Juzgar nuestro cuerpo sólo desde fuera nos pone el fracaso en bandeja. Porque el éxito consistiría en poder controlar el hambre, el deseo o la edad, cosa humanamente imposible, y cuando no lo conseguimos nos hundimos en la frustración y en la vergüenza. Experimentamos y sufrimos nuestro cuerpo como una amenaza, cuando lo cierto es que estamos considerando el tema desde un ángulo inadecuado: no es que no nos esforcemos lo suficiente a la hora de cuidar nuestro cuerpo, es que nuestra actitud respecto al cuerpo supone un problema ya de inicio. Lo tratamos como un objeto que podemos y debemos perfeccionar, en lugar de tratarlo con el amor y el respeto que merece el lugar que habitamos.

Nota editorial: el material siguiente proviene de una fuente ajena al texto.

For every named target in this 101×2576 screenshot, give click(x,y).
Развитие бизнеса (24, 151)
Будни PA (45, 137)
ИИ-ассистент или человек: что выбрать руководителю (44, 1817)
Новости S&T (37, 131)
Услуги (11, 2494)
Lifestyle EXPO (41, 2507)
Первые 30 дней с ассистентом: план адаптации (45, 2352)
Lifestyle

La eterna juventud es una locura que sólo puede abordarse con humor”, Marie Darrieussecq
En resumen, las mujeres hace tiempo que nos enfrentamos a un mundo visual que no hemos creado. Un mundo en el cual nuestros cuerpos son considerados como el enunciado físico de nuestra verdadera esencia como seres humanos. Tal limitación nos conduce, irremediablemente, a vivir nuestros cuerpos como una maldición, nos llena de vergüenza y nos niega el placer de sentir el cuerpo como un espacio de seguridad y confianza en el que habitar. Para llegar a sentirnos cómodas y satisfechas en nuestros cuerpos verdaderos debemos ser capaces de ver más allá de lo que nos vende la industria de la imagen. Debemos aprender que nuestra valía como personas está relacionada, no con nuestro cuerpo, sino con nuestros valores y nuestras actitudes. Y, por supuesto, que esa valía debe estar basada en la propia aceptación y valoración de lo que somos, y no en la aprobación ajena. Nuestro cuerpo es el templo de nuestra alma: respetémoslo, amémoslo, vivámoslo y, sobre todo, disfrutémoslo.
Y tú, ¿odias tu cuerpo? ¿Estás comparándote con las demás constantemente? ¿Te has planteado que podrías llegar a disfrutarlo, en lugar de odiarlo?